Wooden monasteries were once ubiquitous features of Myanmar’s landscape and important aspects of the country’s cultural heritage. Each village had its own monastery with variations in appearance and ornamentation that reflected local vernacular styles. However, many of the teakwood monastic buildings in Myanmar are endangered due to lack of maintenance or unsympathetic restorations, an issue emphasized by the rareness and high cost of teak wood and the loss of craftsmanship.
Collaboration between US Embassy and local heritage authorities brings training and conservation opportunities
With support from the U.S. Embassy in Burma, the Ambassadors Fund for Cultural Preservation, and others, World Monuments Fund has been leading conservation efforts at Shwe-nandaw Kyaung since 2014. The project aims to preserve the nineteenth-century architecture and craftsmanship characterizing the original structure at the time of its 1883 re-construction in the present location. This involves deployment of building technologies and crafts unique to this monument.
Extensive study was undertaken on the traditional building technologies employed at the site and an understanding of the deterioration and threats to the building’s primary building material, teak, in a tropical environment. Based on these activities, emergency structural, foundation, and drainage repairs were undertaken. Subsequent work focused on water management upgrades, repair of the monument’s staircases, and a comprehensive program targeting the monastery’s veranda—a first floor-level walkway surrounding the building.

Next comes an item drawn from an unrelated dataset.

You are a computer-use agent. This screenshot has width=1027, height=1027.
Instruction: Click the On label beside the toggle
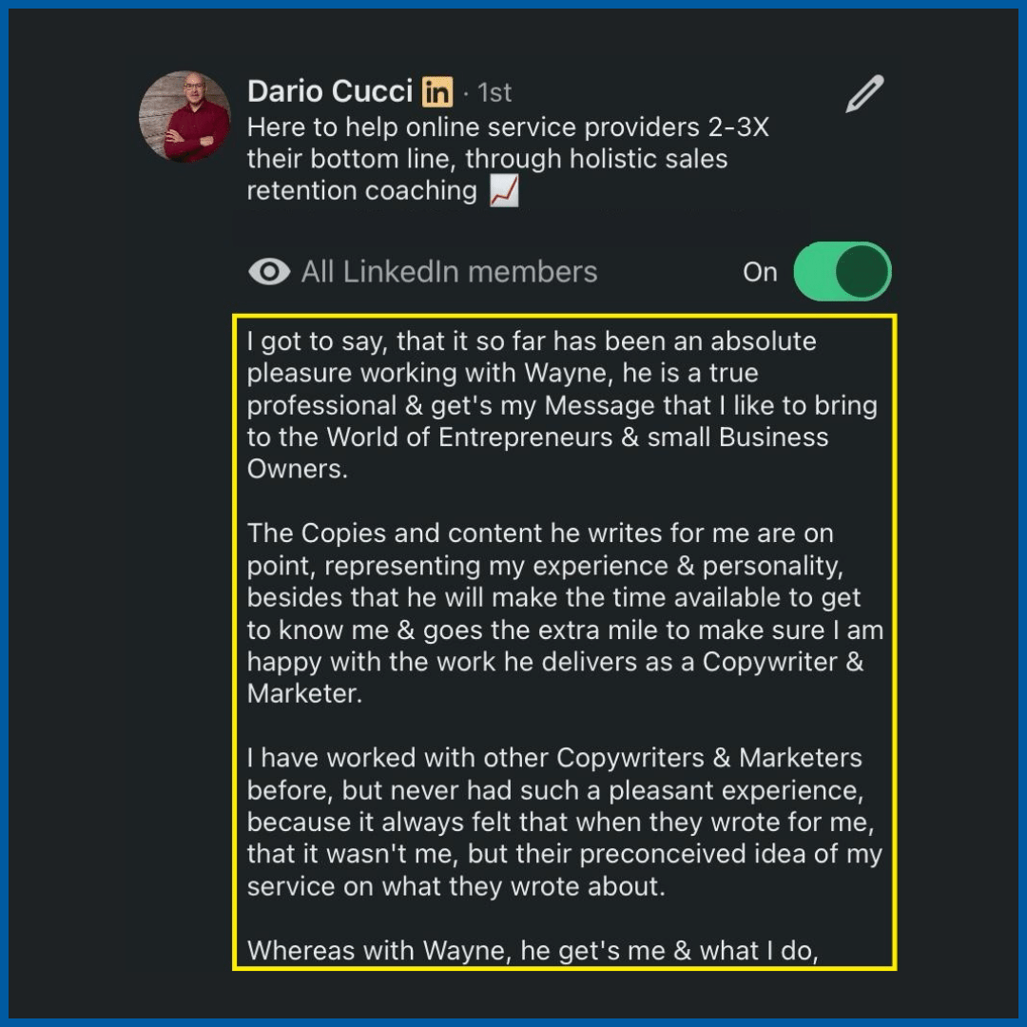(x=760, y=272)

Work is ongoing along with opportunities for training workshops on conservation practice and site management, and an important training program on traditional carpentry crafts and traditional timber framing, with a special emphasis on water damage and protective measures against fire. A cadre of skilled craftsmen are being trained in the forgotten Konbaung Dynasty on timber framing and carpentry techniques, creating a workforce that could be employed in other conservation projects implemented in the numerous historic wooden buildings scattered throughout Myanmar.